One quarter of people starting antiretroviral therapy in Zambia between 2004 and 2007 had impaired kidney function, and even mild impairment of kidney function increased the risk of death by 40% to 70%, according to findings presented this week at the 2008 HIV Implementers’ Meeting in Kampala, Uganda.
The findings are of particular significance because Zambia is one of the countries in Africa which is now moving towards first-line treatment with tenofovir, a drug which carries a higher risk of kidney toxicity in people who already have impaired kidney function, also known as renal insufficiency.
Capacity for diagnosing and managing impaired kidney function is limited outside major hospitals in developing countries.
Renal insufficiency may be caused directly by HIV damage to the kidney tubules, a condition known as HIV nephropathy, or by opportunistic infections or the use of drugs toxic to the kidneys. Cohort studies in the United States have shown that the risk of death in women is increased when renal insufficiency is present, even after controlling for the degree of immune suppression.
However, HIV suppression with antiretroviral therapy has been associated with improved kidney function in people with more advanced renal impairment, particularly those with low CD4 cell counts (see report)
The present study, presented by Carolyn Bolton of the Center for Infectious Disease Research in Lusaka, Zambia, looked at renal status in 25,249 patients starting antiretroviral therapy between May 2004 and September 2007 at 18 treatment sites run by PEPFAR grantees in Zambia. Tenofovir treatment began to be introduced in July 2007, but the number of tenofovir treated patients in this study was very modest.
Patients were eligible to start treatment if they had a CD4 cell count below 200 cells/mm3 or WHO stage 3 or 4 disease with a CD4 cell count below 350 cells/mm3. Data on patients were comprehensive and collected through a computerised system, making analysis relatively easy.
Patient vital status had been ascertained by patient tracing and family reporting in the case of death, and renal function was assessed by calculating the Cockcroft-Gault score, an equation which uses a patient’s age, weight and serum creatinine to calculate creatinine clearance (click here for a calculator).
Of the 25,249 patients studied 66% had normal renal function, 25% had mild renal insufficiency, 8% had moderate renal insufficiency and 1% had severe renal insufficiency. Mild renal insufficiency was defined as creatinine clearance of 61-90ml/min.
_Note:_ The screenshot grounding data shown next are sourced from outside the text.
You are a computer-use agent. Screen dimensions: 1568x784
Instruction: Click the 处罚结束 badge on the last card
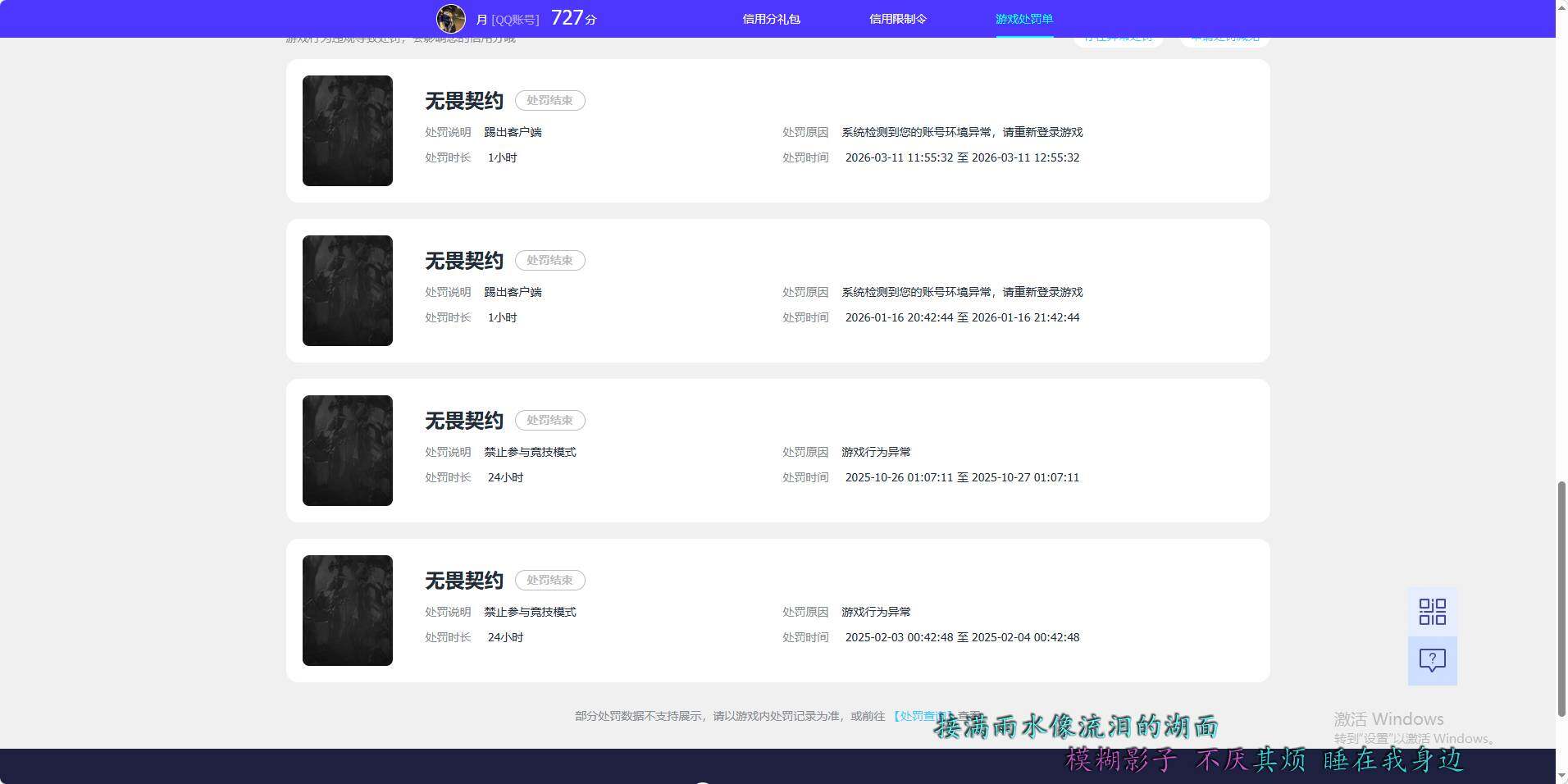(x=549, y=580)
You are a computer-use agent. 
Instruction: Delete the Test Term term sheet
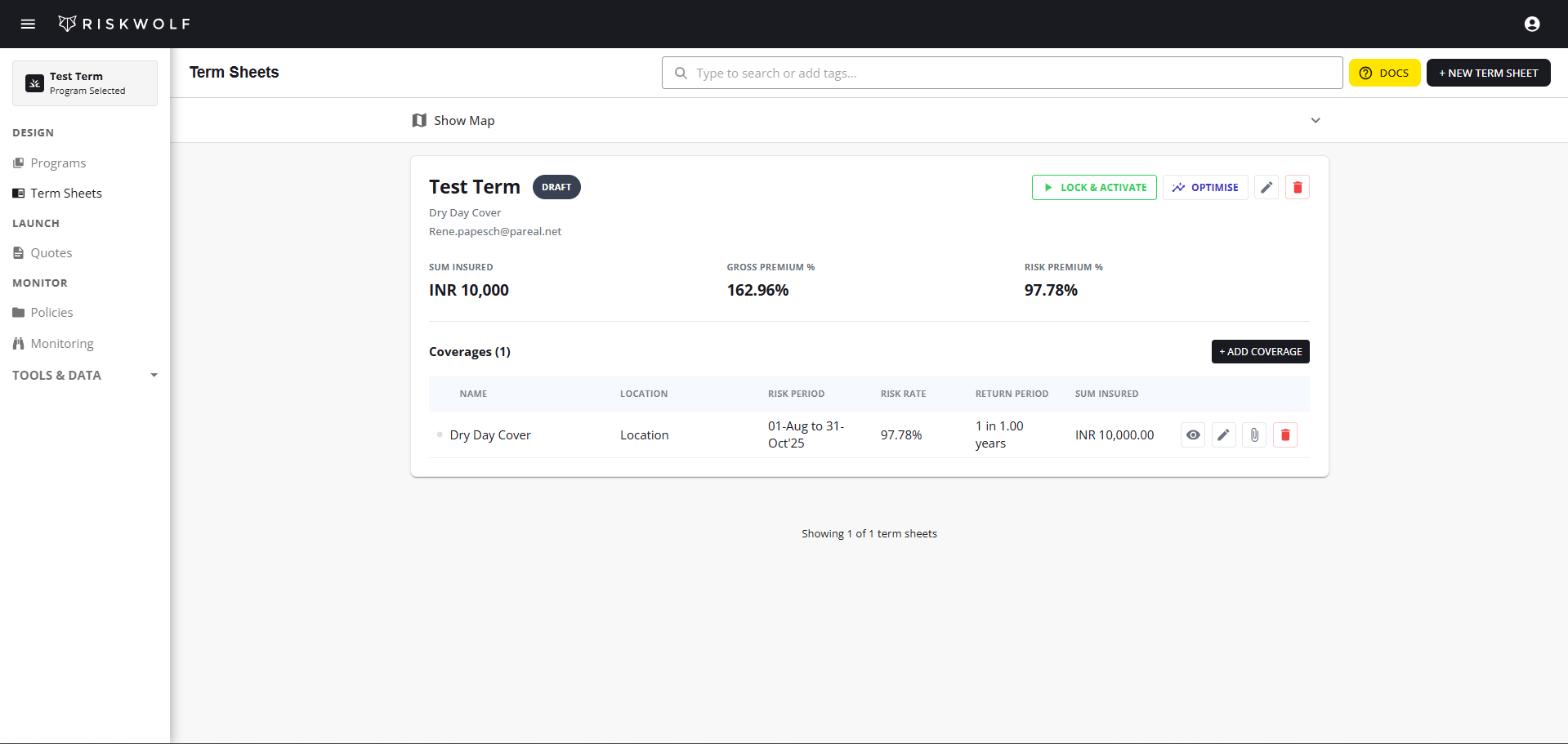(x=1297, y=187)
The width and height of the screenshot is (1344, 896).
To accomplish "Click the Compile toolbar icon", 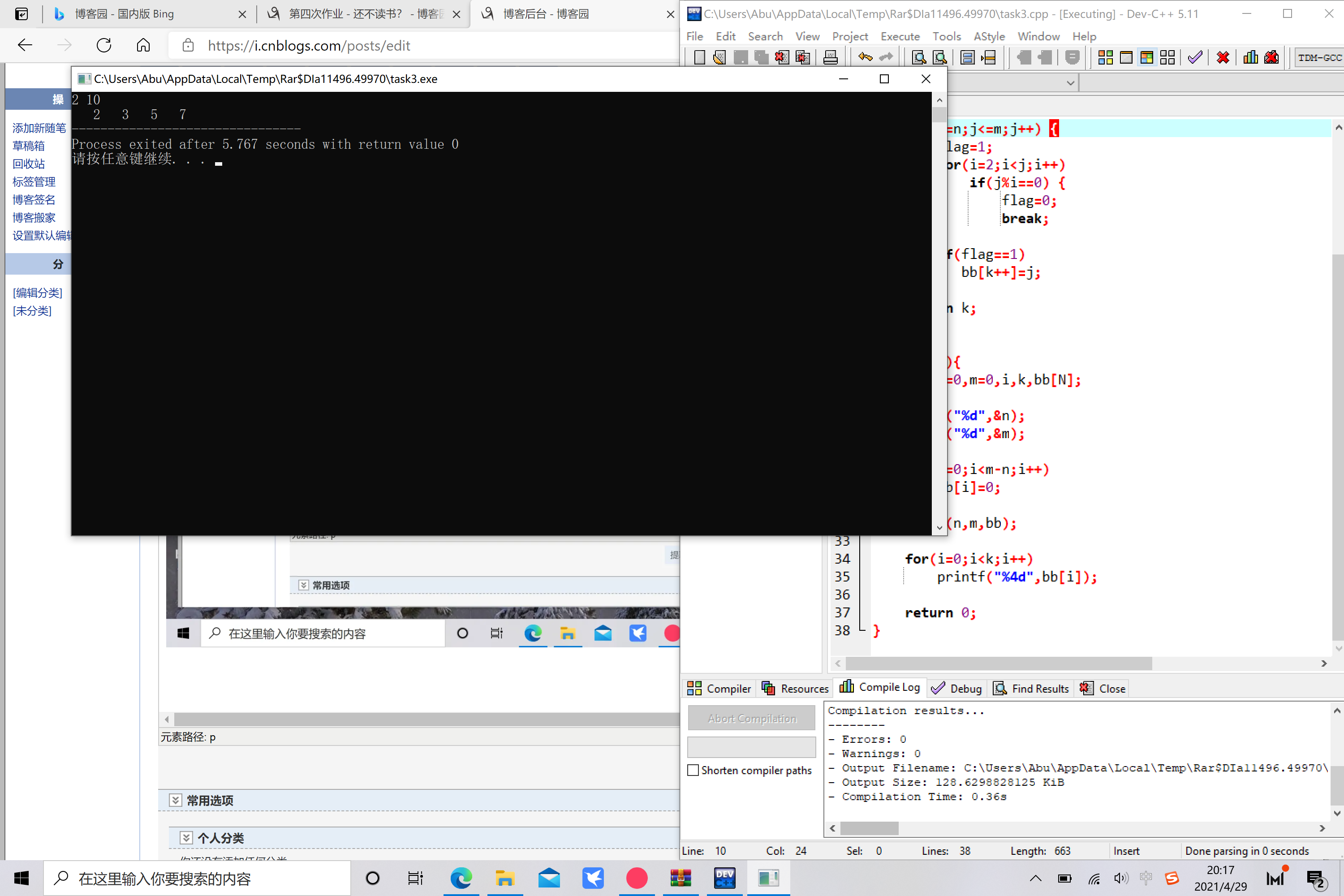I will pos(1105,57).
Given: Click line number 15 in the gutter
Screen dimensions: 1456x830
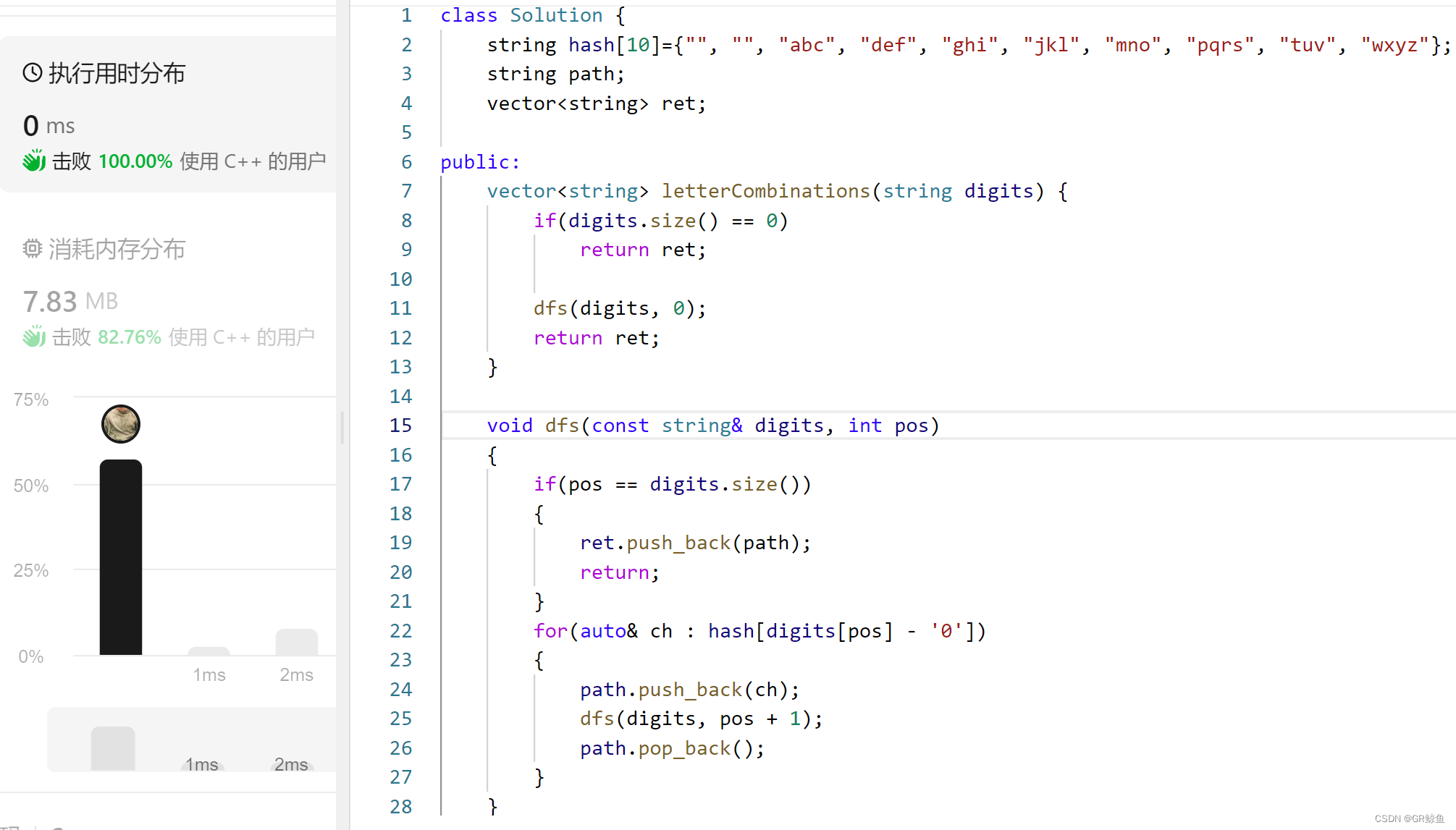Looking at the screenshot, I should [400, 425].
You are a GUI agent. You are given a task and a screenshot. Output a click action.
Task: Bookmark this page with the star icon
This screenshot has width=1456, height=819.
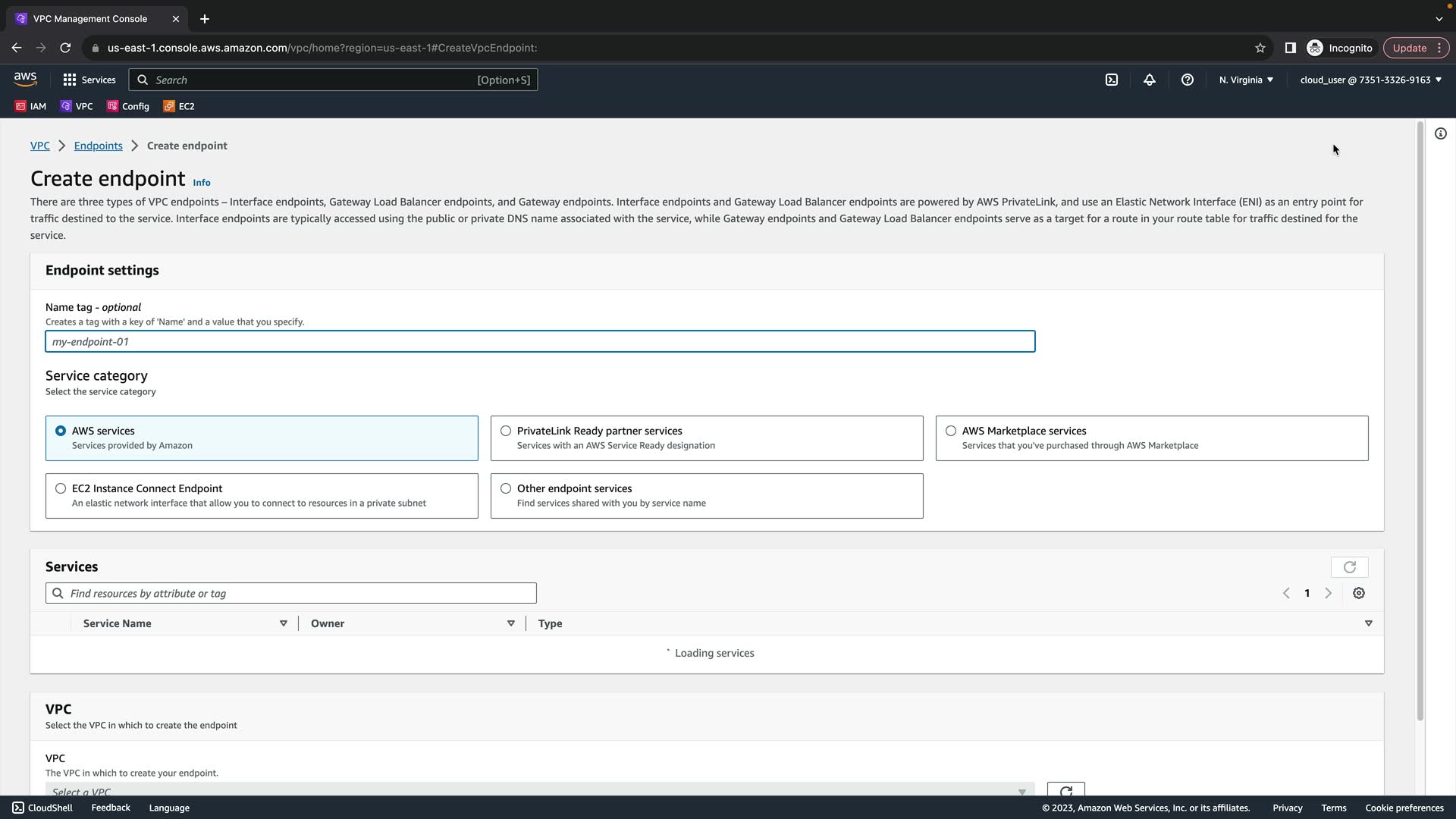click(1260, 48)
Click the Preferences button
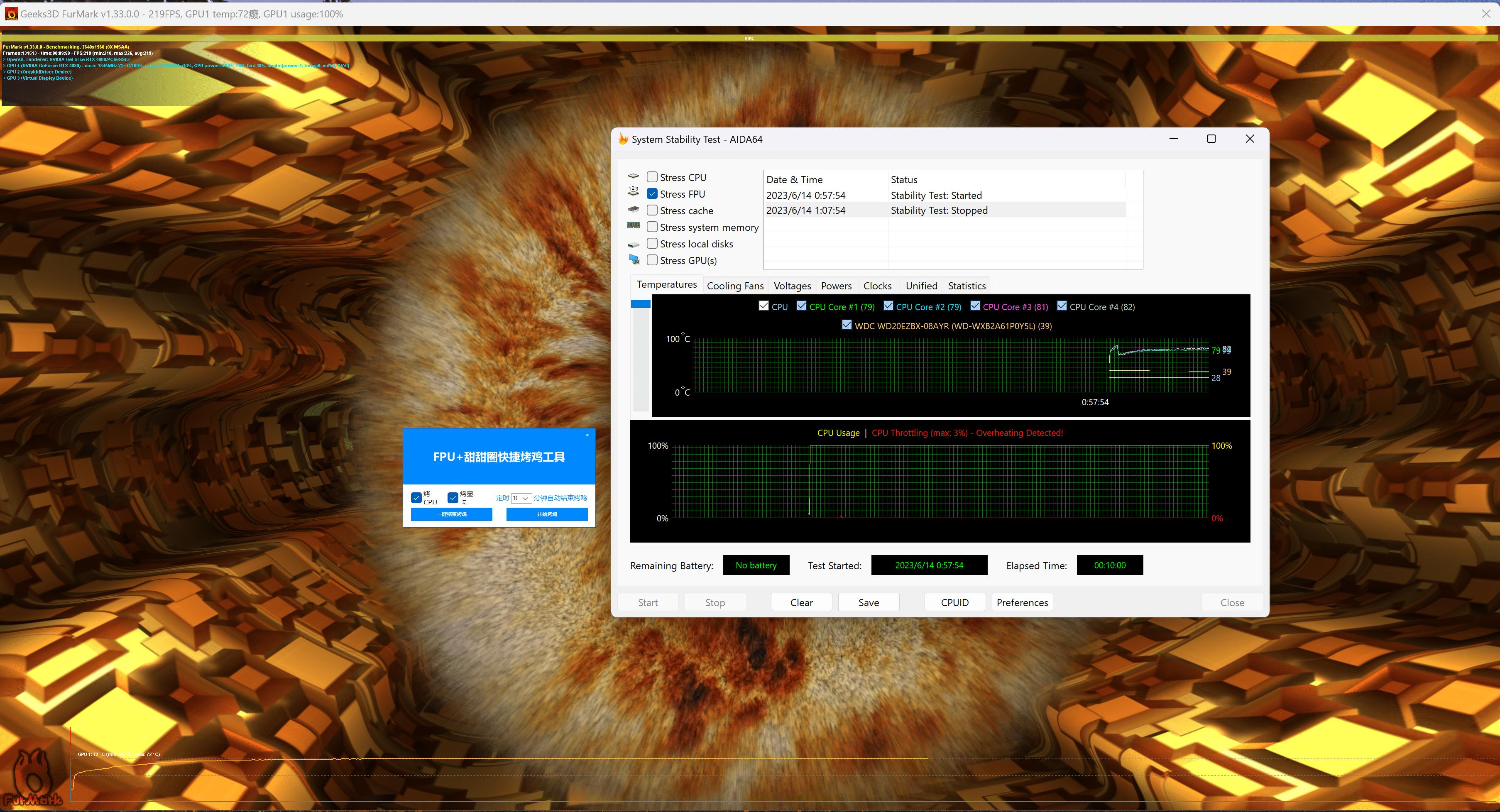The width and height of the screenshot is (1500, 812). (x=1022, y=602)
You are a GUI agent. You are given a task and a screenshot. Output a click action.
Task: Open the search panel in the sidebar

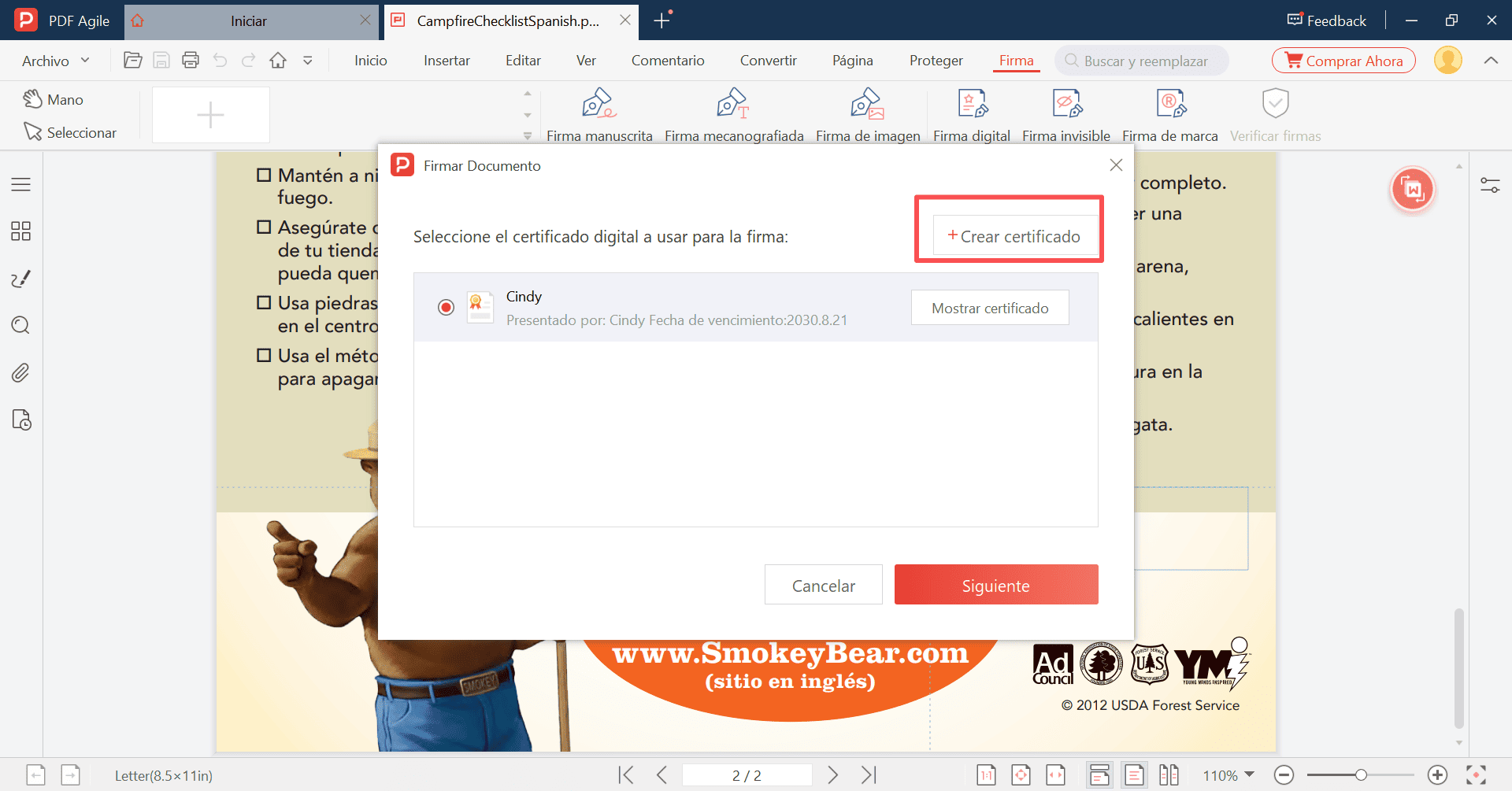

After an average of 720 days of follow-up, 19% of 560 patients with moderate renal insuffiency had died, compared to 12% of 1546 patients with mild renal insufficiency had died and 7% of those with normal kidney function. Almost 40% of those with severe renal insufficiency had died within 240 days of starting treatment.
The relative risk of death, after adjusting for CD$ count, WHO disease stage and haemoglobin, was 3.7 after 90 days in those with severe impairment, 1.9 in those with moderate impairment and 1.4 in those with mild impairment.
The risk of death was greater during the first 90 days of treatment: 1.7-fold greater for those with mild renal insufficiency, 2.3 fold for those with moderate insufficiency and 4.3 fold for those with severe impairment. All relative risks were statistically significant.
Multivariate analysis showed that female sex (AOR 1.2), haemoglobin 2 (AOR 1.7) were significant risk factors.
However the study is limited by the lack of longitudinal follow-up on creatinine clearance and the lack of information on cause of death, said Carolyn Bolton. Nevertheless, she noted, the study had found decreased survival even in those with mild renal insufficiency.
“Zambia only has one site where dialysis can be performed, so we need to limit renal failure as far as possible,” she told the conference.
Bolton C et al. Renal insufficiency and risk of death among HIV-infected adults initiating antiretroviral therapy in Lusaka, Zambia. 2008 HIV Implementers’ Meeting, Lusaka, Zambia, abstract 532.